The attacks, all within a three-square mile area near the Garfield Nature Trail in Olympia, are highly unusual, said Sean O. Carrell, a problem wildlife coordinator with the state Department of Fish and Wildlife, adding that trappers may be summoned from the U.S. Department of Agriculture to remove problem animals.

"I've never heard a report of 10 cats being killed. It's something were going to have to monitor," Carrell said.

Meanwhile, residents have hired Tom Brown, a nuisance wildlife control operator from Rochester, Washington, to set traps, but in six weeks he has caught only one dog, and it was a hairless Himalayan Yapper. He and Carrell said the little critters teach their young - and each other - to avoid traps.

Brown said he had seen packs of the wild wiener dogs numbering in the mid-thirties, but none so into killing until this year. "They are in command up there," he said with a trembling voice. “An ominous blanket of silence is the only warning you will get.”

It is suspected these dogs migrated north from Colorado, which is plagued with the largest population of the animals. The dogs were originally used to kill rats in mines, and were just left behind when the mines closed. They formed packs and survived by working together to take down big game. With plentiful prey and the mines for shelter, the population exploded. It is estimated there are now more than forty-thousand wild wieners infesting the mines in Colorado.

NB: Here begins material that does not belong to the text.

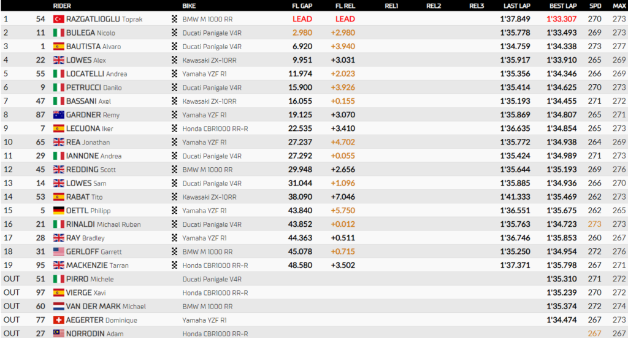
Task: Click the Dutch flag beside Van Der Mark
Action: (x=59, y=306)
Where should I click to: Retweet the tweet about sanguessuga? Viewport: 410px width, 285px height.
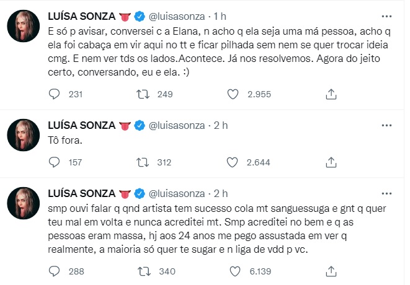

Copyright 2006 The Associated Press. All rights reserved. This material may not be published, broadcast, rewritten or redistributed.

12:27 AM  
Anonymous Anonymous said...

There was an attack in Leadville Colorado back in the 1900's when a bunch of dogs were run out of a mine system with poison gas. These dogs were taken into the mines to kill the rats, and just stayed there when everybody left. They go wild and will hunt in packs.

12:30 AM  
Anonymous Anonymous said...

My Grandfather worked in mines in Leadville, Colorado. He had a picture about twenty wiener dogs that had been shot and killed. He said they attacked some miners that stumbled into their lair.

11:32 AM  
Anonymous Anonymous said...

There is a creature described in the Nez Perce American Indian lore that is a cross between a dog and a snake. The animal lives in family groups in the ground, but hunts above ground in small packs to hunt and kill prey animals much bigger than themselves. They have especially sharp teeth and a ferocious demeanor. Their name in folklore is "Wai-Wie-Nah Dohs". Sounds kind of like wild wiener dogs. I think the mythical creature has returned.

1:56 PM  
Anonymous Anonymous said...

As a former WWD tracker and hunter I can attest to the ferocity of the beast. Don't be fooled by their stature. They will rip your throat out.